W ostatnich tygodniach w Polsce odnotowano serię fałszywych alarmów bombowych w szkołach średnich, które wywołały niepokój wśród uczniów, nauczycieli oraz rodziców. Tego rodzaju incydenty nie tylko zakłócają normalny przebieg zajęć edukacyjnych, ale również generują dodatkowe koszty związane z interwencjami służb porządkowych.
Osoby odpowiedzialne za rozsyłanie fałszywych alarmów bombowych mogą zostać pociągnięte do odpowiedzialności karnej. Zgodnie z polskim prawem, za takie przestępstwo grozi kara pozbawienia wolności od 6 miesięcy do 8 lat.
W związku z tym, organy ścigania prowadzą dochodzenia mające na celu identyfikację i ukaranie sprawców tych nieodpowiedzialnych działań.

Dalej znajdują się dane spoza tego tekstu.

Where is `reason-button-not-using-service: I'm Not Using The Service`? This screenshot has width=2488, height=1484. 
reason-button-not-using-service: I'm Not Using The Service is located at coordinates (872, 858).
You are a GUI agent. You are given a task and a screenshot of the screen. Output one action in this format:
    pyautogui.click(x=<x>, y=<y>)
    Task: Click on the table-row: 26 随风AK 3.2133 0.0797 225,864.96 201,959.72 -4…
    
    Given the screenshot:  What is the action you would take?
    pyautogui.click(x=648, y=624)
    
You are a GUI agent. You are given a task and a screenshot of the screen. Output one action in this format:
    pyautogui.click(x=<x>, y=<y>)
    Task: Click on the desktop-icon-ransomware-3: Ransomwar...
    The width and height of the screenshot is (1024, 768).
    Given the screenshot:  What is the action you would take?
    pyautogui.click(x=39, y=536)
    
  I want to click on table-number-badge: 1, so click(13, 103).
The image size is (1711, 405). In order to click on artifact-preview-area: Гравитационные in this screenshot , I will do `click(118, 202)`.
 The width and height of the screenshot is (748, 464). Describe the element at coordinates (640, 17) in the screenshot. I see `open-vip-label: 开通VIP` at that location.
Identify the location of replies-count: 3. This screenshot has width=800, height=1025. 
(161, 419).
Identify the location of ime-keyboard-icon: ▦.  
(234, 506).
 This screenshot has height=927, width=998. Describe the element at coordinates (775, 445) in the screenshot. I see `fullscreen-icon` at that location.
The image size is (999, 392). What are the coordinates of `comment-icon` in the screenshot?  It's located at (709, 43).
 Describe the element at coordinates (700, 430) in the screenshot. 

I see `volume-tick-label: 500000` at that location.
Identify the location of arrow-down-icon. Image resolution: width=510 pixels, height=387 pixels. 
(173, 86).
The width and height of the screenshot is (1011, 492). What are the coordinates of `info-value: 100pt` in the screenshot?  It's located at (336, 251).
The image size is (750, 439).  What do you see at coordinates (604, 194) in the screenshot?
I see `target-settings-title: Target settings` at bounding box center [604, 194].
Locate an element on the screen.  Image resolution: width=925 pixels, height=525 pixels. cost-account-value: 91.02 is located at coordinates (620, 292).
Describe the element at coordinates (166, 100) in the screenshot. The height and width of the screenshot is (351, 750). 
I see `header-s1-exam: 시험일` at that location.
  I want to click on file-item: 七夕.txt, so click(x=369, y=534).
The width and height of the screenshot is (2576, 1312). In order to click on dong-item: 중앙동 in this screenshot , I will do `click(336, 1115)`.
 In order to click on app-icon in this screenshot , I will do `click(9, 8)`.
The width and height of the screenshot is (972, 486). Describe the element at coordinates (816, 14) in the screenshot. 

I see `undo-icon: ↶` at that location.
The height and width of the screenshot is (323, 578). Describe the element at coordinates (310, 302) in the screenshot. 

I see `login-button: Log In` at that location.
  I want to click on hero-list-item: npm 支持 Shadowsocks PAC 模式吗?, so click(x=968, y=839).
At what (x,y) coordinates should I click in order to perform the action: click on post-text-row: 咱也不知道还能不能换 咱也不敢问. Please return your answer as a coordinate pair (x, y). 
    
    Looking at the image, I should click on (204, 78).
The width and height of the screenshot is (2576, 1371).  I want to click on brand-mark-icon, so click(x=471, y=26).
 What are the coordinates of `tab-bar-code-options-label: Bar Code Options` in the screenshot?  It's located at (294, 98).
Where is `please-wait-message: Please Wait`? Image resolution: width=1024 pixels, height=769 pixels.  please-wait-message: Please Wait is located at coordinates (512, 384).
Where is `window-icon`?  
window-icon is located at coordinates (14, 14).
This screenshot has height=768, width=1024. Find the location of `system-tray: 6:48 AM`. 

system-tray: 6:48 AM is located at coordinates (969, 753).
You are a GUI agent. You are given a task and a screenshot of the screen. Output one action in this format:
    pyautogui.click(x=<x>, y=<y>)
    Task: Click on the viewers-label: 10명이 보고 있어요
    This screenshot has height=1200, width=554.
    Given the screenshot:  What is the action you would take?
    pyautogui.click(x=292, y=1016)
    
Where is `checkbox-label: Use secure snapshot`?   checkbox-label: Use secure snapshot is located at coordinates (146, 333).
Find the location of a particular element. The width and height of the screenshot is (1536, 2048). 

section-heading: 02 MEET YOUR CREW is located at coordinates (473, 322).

W obliczu rosnącej liczby fałszywych alarmów bombowych, ważne jest zachowanie spokoju i współpracy z odpowiednimi służbami. Społeczność szkolna powinna być świadoma procedur bezpieczeństwa oraz konsekwencji prawnych związanych z takimi incydentami. Wspólne działania mogą przyczynić się do minimalizacji skutków tych nieodpowiedzialnych czynów i zapewnienia bezpieczeństwa w placówkach edukacyjnych.
W chwili obecnej uczniowie I Liceum Ogólnokształcącego w Turku przekierowani zostali do Zespołu Szkół Technicznych, gdzie wyznaczono miejsce ewakuacji.